→ **Problem statement**:
Restate verbatim the span of lines below between the line with "Creating websites (831, 1768)" and the line with "projektowanie instalacji przeciwpożarowych", including those two lines, and only that span.

→ **Information**:
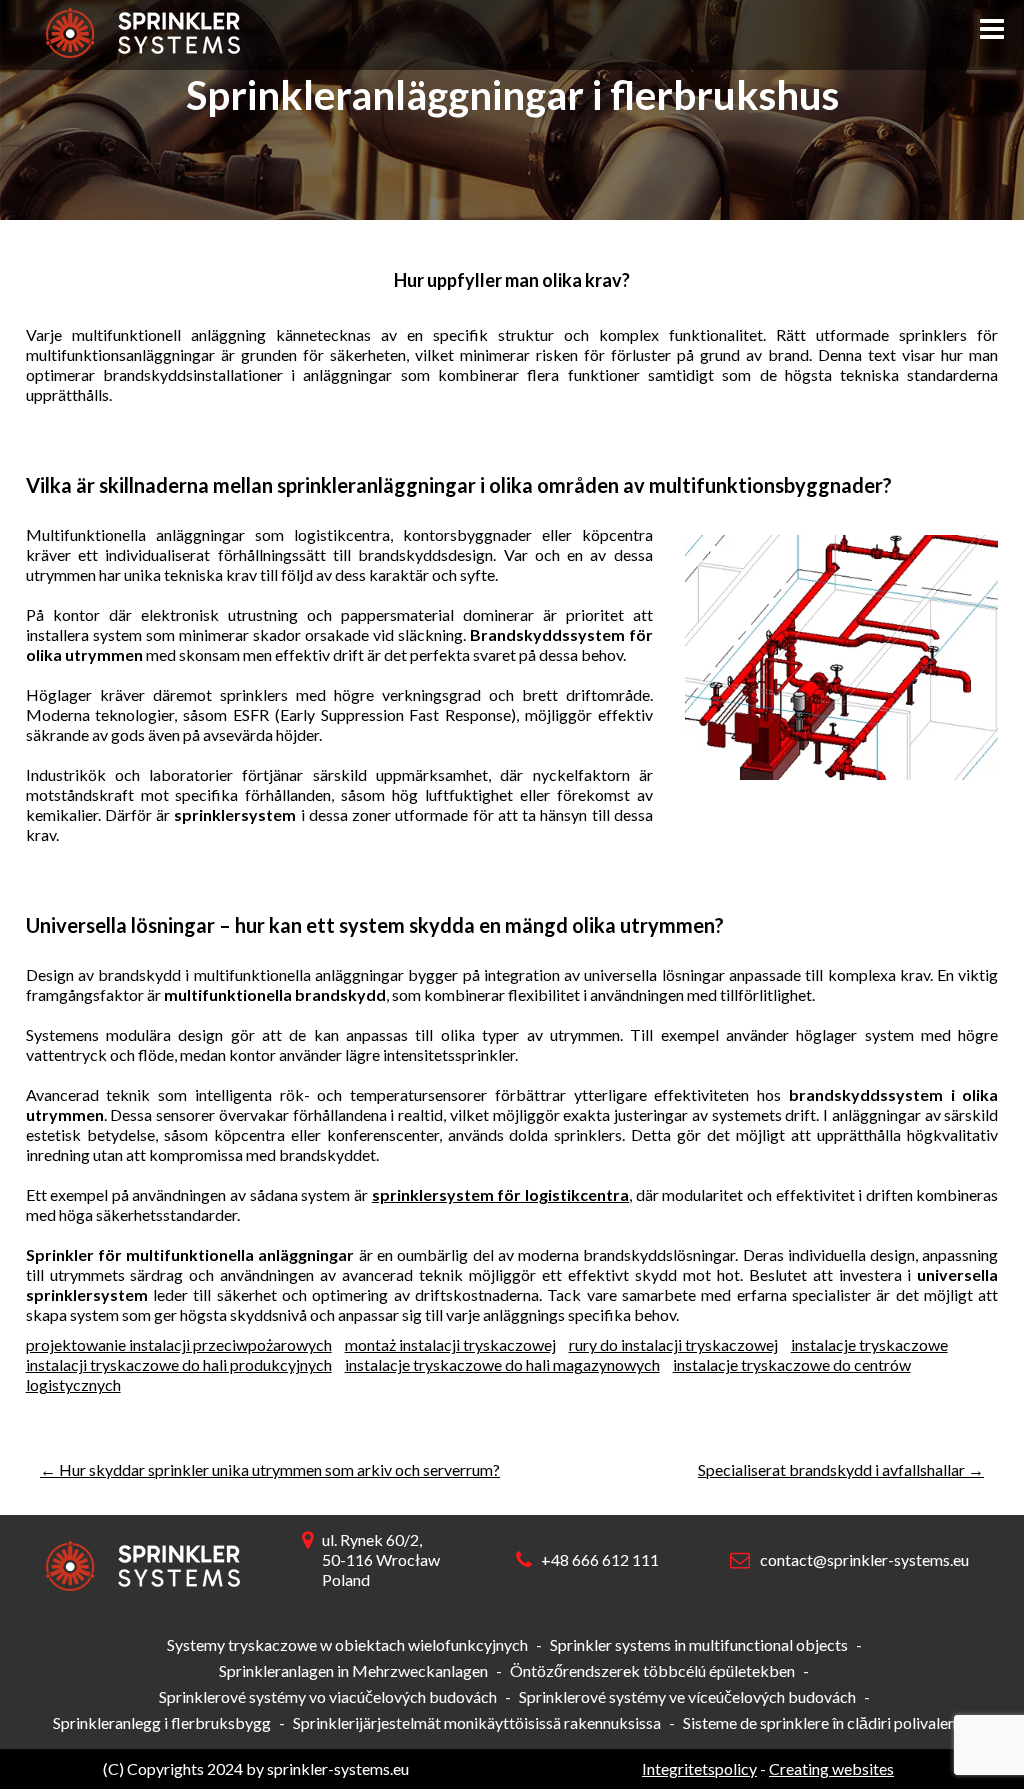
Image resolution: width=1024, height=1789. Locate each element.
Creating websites (831, 1768)
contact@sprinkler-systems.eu (864, 1559)
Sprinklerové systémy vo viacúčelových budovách (328, 1696)
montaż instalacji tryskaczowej (450, 1344)
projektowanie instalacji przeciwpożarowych (179, 1344)
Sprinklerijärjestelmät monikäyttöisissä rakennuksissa (477, 1722)
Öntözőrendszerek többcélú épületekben (652, 1670)
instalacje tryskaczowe (869, 1344)
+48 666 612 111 (600, 1559)
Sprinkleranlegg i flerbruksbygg (162, 1722)
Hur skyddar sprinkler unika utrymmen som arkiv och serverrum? (270, 1469)
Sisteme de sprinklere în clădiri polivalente (826, 1722)
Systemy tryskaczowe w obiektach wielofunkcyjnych (347, 1644)
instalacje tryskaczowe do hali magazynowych (502, 1364)
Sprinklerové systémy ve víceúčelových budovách (687, 1696)
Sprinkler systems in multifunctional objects (699, 1644)
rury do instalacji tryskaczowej (673, 1344)
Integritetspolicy (699, 1768)
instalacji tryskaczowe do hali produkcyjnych (179, 1364)
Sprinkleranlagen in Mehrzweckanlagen (353, 1670)
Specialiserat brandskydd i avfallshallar (841, 1469)
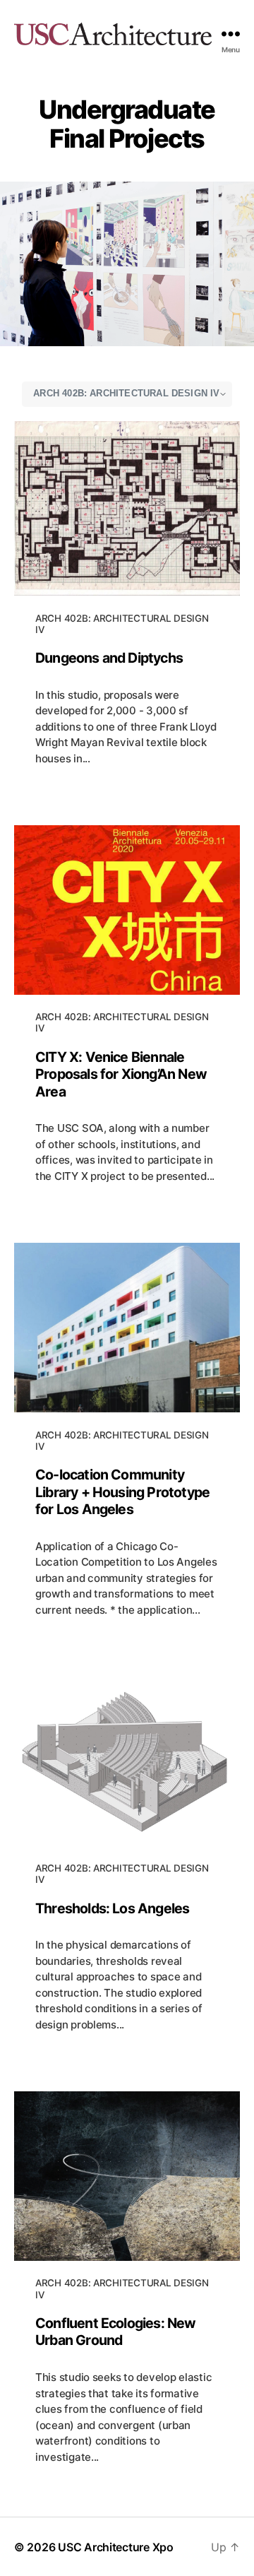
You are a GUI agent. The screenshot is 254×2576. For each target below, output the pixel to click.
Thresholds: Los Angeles (112, 1908)
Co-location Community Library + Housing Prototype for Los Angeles (122, 1492)
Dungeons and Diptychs (109, 657)
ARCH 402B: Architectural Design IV (122, 624)
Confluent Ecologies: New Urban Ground (115, 2331)
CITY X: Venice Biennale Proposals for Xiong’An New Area (121, 1074)
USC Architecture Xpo (116, 2547)
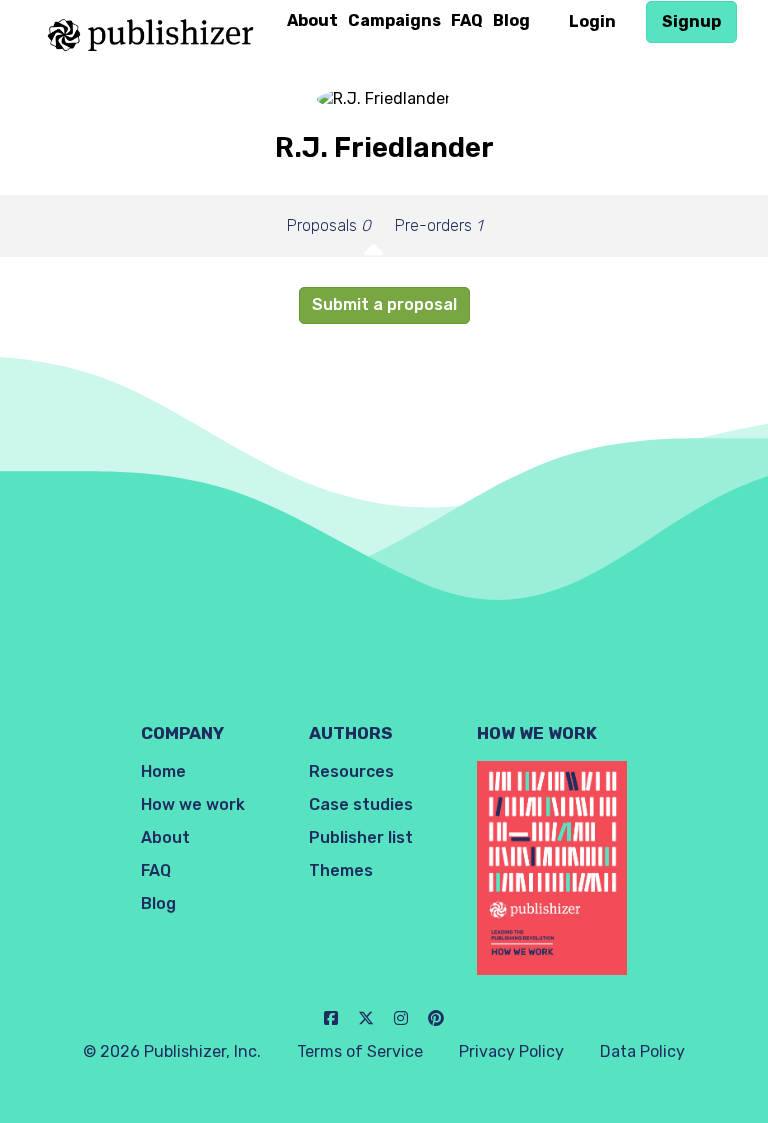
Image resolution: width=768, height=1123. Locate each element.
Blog (511, 20)
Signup (691, 21)
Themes (341, 870)
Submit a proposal (384, 304)
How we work (193, 804)
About (312, 20)
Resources (351, 771)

→ **Task solution**:
Creating websites (831, 1768)
contact@sprinkler-systems.eu (864, 1559)
Sprinklerové systémy vo viacúčelových budovách (328, 1696)
montaż instalacji tryskaczowej (450, 1344)
projektowanie instalacji przeciwpożarowych (179, 1344)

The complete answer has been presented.